Maybe the problem was we took the president too serious? It is certain that the Carter administration didn’t with its cocaine parties in the white house. The President, who was once joked about as being a poster boy for a laxative, did not choose a popular stance among the youth of the 70s.
Portugal and Czechoslovakia, along with local states such as Colorado, Washington, Oregon and Alaska have started the trend of making marijuana legal for recreational use. Has the world started going to pot? According to studies on the new legal societies, there has been no significant change in the alarming factors of crime and citizen waste warned about by the war on drugs. In fact, it could be argued that the war on drugs had no effect as well. Except to put more people in jail for as little as one joint in possession.

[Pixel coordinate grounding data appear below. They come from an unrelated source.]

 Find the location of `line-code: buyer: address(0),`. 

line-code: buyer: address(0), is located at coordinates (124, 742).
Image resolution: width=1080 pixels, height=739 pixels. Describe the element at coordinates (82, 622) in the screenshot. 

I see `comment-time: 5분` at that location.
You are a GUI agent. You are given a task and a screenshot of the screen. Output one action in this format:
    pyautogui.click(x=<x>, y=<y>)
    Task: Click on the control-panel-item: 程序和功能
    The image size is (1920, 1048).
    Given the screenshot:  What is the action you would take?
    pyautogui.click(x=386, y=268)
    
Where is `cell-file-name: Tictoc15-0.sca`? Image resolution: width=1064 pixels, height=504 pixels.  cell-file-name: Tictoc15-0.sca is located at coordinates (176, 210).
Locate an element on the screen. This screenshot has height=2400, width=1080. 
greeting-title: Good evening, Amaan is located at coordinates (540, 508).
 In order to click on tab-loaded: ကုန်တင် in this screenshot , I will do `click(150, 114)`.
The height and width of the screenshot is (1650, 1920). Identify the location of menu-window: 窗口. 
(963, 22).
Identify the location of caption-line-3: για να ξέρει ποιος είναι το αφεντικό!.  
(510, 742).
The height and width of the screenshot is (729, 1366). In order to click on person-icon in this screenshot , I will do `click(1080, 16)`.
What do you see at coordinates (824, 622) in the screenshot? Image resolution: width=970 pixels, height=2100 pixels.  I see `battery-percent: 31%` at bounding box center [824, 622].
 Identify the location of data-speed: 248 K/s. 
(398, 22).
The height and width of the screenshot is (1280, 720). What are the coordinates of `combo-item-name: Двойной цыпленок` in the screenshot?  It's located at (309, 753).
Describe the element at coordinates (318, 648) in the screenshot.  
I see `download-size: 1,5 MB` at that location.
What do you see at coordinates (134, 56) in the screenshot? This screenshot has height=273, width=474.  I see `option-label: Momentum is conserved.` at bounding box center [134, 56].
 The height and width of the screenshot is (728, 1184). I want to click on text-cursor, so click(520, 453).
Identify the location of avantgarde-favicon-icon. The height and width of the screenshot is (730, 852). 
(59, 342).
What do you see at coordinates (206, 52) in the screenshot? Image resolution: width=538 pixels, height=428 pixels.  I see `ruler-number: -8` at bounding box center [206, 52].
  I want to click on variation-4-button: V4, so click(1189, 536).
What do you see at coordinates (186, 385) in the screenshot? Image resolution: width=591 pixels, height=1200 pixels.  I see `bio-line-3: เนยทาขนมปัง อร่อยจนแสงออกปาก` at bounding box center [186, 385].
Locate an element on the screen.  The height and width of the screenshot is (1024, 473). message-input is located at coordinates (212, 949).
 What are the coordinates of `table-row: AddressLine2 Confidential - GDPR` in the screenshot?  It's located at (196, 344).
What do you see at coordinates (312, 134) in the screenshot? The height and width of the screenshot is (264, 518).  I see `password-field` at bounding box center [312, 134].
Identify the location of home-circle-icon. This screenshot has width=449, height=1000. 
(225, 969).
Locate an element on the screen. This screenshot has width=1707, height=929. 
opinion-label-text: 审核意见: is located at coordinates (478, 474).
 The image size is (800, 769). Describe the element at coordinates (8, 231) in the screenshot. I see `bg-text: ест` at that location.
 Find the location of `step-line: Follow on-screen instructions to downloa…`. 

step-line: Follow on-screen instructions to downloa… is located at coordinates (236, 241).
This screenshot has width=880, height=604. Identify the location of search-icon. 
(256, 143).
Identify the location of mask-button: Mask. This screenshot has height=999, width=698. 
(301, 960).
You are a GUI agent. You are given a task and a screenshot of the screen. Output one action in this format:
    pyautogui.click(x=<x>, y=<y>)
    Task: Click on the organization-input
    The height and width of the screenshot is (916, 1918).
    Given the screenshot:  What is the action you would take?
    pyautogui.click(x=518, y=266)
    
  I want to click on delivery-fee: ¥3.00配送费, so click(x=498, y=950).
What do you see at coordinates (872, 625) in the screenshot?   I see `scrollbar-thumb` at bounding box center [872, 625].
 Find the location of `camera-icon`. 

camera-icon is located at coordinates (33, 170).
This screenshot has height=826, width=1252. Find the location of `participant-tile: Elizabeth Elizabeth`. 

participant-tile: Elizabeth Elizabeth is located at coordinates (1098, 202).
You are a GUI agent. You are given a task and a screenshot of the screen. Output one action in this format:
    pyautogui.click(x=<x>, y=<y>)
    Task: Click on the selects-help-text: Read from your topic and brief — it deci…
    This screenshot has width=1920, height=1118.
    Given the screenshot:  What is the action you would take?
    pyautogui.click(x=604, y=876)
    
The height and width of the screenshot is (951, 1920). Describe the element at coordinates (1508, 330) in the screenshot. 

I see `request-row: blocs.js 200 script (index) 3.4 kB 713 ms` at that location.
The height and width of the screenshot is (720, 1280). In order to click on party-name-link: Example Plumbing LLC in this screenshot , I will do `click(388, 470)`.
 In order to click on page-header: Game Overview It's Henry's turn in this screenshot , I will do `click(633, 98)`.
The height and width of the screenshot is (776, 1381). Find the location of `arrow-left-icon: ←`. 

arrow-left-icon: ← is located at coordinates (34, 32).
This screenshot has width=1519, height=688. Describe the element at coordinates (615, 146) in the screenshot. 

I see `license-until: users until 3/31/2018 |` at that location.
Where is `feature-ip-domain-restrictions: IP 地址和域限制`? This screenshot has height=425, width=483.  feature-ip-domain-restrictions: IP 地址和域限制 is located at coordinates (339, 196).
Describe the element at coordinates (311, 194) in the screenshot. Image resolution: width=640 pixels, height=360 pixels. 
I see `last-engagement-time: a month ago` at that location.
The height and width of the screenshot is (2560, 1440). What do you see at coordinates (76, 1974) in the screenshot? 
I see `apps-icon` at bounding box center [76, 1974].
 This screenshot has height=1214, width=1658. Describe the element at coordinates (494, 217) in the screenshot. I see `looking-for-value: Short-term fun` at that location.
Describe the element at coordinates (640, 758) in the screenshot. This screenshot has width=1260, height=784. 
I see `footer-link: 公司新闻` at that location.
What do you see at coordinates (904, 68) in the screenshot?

Since the war on drugs, the prison population has increased to the point that the United States is second in the world in percentage of incarcerated citizens. Worse, it has specifically picked on those who are economically challenged which is almost always a racial or ethnic minority. Keeping people who are already down even further down the list is propagating the unequal imbalance in our society. We can’t have equality if we choose to keep targeting the same part of our society.
Does anyone remember prohibition from 1919 to 1931? Ok, that might be a reach but we have heard about it right? Organized crime grew during prohibition like germs on a piece of rotting meat. The nation drank itself even more silly than it really is. Telling someone not to do something rarely works. Just ask any parent. A good way to put more people in prison is to make something you can’t control illegal. Just ask Stalin.
Any war will have its cost. Lives will be lost or ruined. Trillions of dollars in defense spending. All for an effort that has proved futile? Today, 45 years after Nixon started it all in 1971, the drug problem has gotten worse. More people use drugs than ever before. Prisons have never contained so much wasted life behind bars. But what has done more damage? Drugs or the war on drugs? Looking back, it is a sobering question for us all. To think drugs are a modern problem is to kid ourselves. Drugs have come from a part of our religious heritage in prehistoric times to a recreational sideline. What has changed is the way we look at drugs. As always, the problems lie not with the drugs but with our perception of drug use and the way we choose to handle an unwinnable war.